• **Instructions for the task**:
Please copy each line of the data below verbatim.

start Material to process

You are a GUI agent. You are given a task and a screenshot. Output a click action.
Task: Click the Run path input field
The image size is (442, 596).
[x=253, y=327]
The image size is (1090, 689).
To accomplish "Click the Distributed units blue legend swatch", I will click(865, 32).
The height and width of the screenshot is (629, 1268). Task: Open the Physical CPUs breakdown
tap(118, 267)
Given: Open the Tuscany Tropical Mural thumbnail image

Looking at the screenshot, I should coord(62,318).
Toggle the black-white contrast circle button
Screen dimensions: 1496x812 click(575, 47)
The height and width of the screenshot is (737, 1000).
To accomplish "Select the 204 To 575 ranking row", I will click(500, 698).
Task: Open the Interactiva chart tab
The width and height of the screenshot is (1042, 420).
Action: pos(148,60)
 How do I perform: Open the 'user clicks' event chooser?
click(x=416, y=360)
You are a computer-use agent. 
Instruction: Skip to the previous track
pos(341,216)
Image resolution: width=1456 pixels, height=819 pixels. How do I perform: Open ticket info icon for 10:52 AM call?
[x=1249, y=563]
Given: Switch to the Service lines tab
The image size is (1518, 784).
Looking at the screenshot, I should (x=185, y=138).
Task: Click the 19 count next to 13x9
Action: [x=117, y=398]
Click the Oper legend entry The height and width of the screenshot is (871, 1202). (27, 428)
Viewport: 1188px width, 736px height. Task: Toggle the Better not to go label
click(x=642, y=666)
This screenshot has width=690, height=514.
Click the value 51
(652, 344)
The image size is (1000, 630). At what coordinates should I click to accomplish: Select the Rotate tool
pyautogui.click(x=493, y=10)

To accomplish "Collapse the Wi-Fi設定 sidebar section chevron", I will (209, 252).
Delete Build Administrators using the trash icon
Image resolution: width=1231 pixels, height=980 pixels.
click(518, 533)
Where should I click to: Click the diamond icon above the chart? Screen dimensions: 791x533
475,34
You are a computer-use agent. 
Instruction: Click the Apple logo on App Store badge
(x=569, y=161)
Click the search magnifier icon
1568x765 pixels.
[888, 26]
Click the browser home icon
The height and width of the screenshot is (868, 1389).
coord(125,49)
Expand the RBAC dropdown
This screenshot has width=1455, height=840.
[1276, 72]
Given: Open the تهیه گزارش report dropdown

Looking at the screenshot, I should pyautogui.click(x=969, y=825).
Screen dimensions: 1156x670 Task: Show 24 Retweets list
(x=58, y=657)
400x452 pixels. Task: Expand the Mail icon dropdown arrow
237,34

end Material to process

• **Output for this exercise**:
You are a GUI agent. You are given a task and a screenshot. Output a click action.
Task: Click the Run path input field
The image size is (442, 596).
[x=253, y=327]
The image size is (1090, 689).
To accomplish "Click the Distributed units blue legend swatch", I will click(865, 32).
The height and width of the screenshot is (629, 1268). Task: Open the Physical CPUs breakdown
tap(118, 267)
Given: Open the Tuscany Tropical Mural thumbnail image

Looking at the screenshot, I should coord(62,318).
Toggle the black-white contrast circle button
Screen dimensions: 1496x812 click(575, 47)
The height and width of the screenshot is (737, 1000).
To accomplish "Select the 204 To 575 ranking row", I will click(500, 698).
Task: Open the Interactiva chart tab
The width and height of the screenshot is (1042, 420).
Action: pos(148,60)
 How do I perform: Open the 'user clicks' event chooser?
click(x=416, y=360)
You are a computer-use agent. 
Instruction: Skip to the previous track
pos(341,216)
Image resolution: width=1456 pixels, height=819 pixels. How do I perform: Open ticket info icon for 10:52 AM call?
[x=1249, y=563]
Given: Switch to the Service lines tab
The image size is (1518, 784).
Looking at the screenshot, I should (x=185, y=138).
Task: Click the 19 count next to 13x9
Action: [x=117, y=398]
Click the Oper legend entry The height and width of the screenshot is (871, 1202). (27, 428)
Viewport: 1188px width, 736px height. Task: Toggle the Better not to go label
click(x=642, y=666)
This screenshot has width=690, height=514.
Click the value 51
(652, 344)
The image size is (1000, 630). At what coordinates should I click to accomplish: Select the Rotate tool
pyautogui.click(x=493, y=10)

To accomplish "Collapse the Wi-Fi設定 sidebar section chevron", I will (209, 252).
Delete Build Administrators using the trash icon
Image resolution: width=1231 pixels, height=980 pixels.
click(518, 533)
Where should I click to: Click the diamond icon above the chart? Screen dimensions: 791x533
475,34
You are a computer-use agent. 
Instruction: Click the Apple logo on App Store badge
(x=569, y=161)
Click the search magnifier icon
1568x765 pixels.
[888, 26]
Click the browser home icon
The height and width of the screenshot is (868, 1389).
coord(125,49)
Expand the RBAC dropdown
This screenshot has width=1455, height=840.
[1276, 72]
Given: Open the تهیه گزارش report dropdown

Looking at the screenshot, I should pyautogui.click(x=969, y=825).
Screen dimensions: 1156x670 Task: Show 24 Retweets list
(x=58, y=657)
400x452 pixels. Task: Expand the Mail icon dropdown arrow
237,34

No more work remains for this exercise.